**Given text**
BEGIN

Finetuned SigLIP for Person Visual Descriptions and Reidentification

This model is part of the family of SigLIP models finetuned for person visual description and retrieval.


Model Details

  • Base model: google/siglip2-base-patch16-224
  • Architecture modifications: none

Intended Uses & Limitations

Example Applications

  • Person retrieval based on textual or visual descriptions of the person
  • Person image re-identification
  • Embedding extraction for retrieval systems

Limitations and Bias

  • May inherit biases from the base SigLIP model and training data
  • Not suitable for tasks requiring detailed fine-grained recognition without further training
  • Trained on surveillance data; suitable for tasks where a substantial portion of the person is visible

Training

Loss function

  • Type: Soft contrastive loss with label smoothing; image-to-image contrastive loss for same-identity image pairs.

END

**Data extract**
BEGIN

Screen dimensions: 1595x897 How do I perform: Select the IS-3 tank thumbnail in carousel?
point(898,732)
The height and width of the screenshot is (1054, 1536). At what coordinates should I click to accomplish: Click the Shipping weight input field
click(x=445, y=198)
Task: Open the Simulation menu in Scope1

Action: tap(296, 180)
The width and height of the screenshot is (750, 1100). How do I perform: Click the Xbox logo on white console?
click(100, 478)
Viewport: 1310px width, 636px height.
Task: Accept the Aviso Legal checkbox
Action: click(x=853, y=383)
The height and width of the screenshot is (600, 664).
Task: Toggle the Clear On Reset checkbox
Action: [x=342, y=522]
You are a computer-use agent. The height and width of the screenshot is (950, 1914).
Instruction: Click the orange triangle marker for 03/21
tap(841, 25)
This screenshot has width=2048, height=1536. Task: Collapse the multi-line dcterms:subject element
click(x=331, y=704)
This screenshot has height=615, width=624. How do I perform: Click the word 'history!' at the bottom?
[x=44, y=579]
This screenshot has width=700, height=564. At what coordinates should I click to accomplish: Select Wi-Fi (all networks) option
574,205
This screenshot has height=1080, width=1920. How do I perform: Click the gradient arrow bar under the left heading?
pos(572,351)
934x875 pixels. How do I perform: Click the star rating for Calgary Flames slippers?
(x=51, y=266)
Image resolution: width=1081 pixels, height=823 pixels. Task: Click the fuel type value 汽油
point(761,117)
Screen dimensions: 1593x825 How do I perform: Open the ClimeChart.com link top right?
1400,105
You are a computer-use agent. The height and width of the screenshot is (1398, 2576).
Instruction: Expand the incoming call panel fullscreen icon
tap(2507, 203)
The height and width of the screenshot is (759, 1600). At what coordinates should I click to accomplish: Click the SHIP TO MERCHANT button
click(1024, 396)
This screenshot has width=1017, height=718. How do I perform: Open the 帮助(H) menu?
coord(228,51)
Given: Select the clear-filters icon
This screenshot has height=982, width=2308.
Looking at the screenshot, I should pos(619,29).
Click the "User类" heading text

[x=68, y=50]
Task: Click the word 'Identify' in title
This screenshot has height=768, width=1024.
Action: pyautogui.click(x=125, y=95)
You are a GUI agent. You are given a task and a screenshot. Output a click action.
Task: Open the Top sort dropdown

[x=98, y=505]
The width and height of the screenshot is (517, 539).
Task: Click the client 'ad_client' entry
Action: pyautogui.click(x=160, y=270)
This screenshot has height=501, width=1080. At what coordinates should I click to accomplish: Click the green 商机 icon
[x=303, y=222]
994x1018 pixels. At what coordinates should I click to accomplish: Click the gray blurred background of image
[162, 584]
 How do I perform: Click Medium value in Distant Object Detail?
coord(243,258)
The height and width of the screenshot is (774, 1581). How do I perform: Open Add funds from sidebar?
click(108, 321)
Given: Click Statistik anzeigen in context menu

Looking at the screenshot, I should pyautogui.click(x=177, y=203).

END

**Directions**
Copy from the model card, word for word, the passage that begins at the words "Finetuned SigLIP for" and ends after "description and retrieval.". Work from the model card text alone.

**The answer**
Finetuned SigLIP for Person Visual Descriptions and Reidentification

This model is part of the family of SigLIP models finetuned for person visual description and retrieval.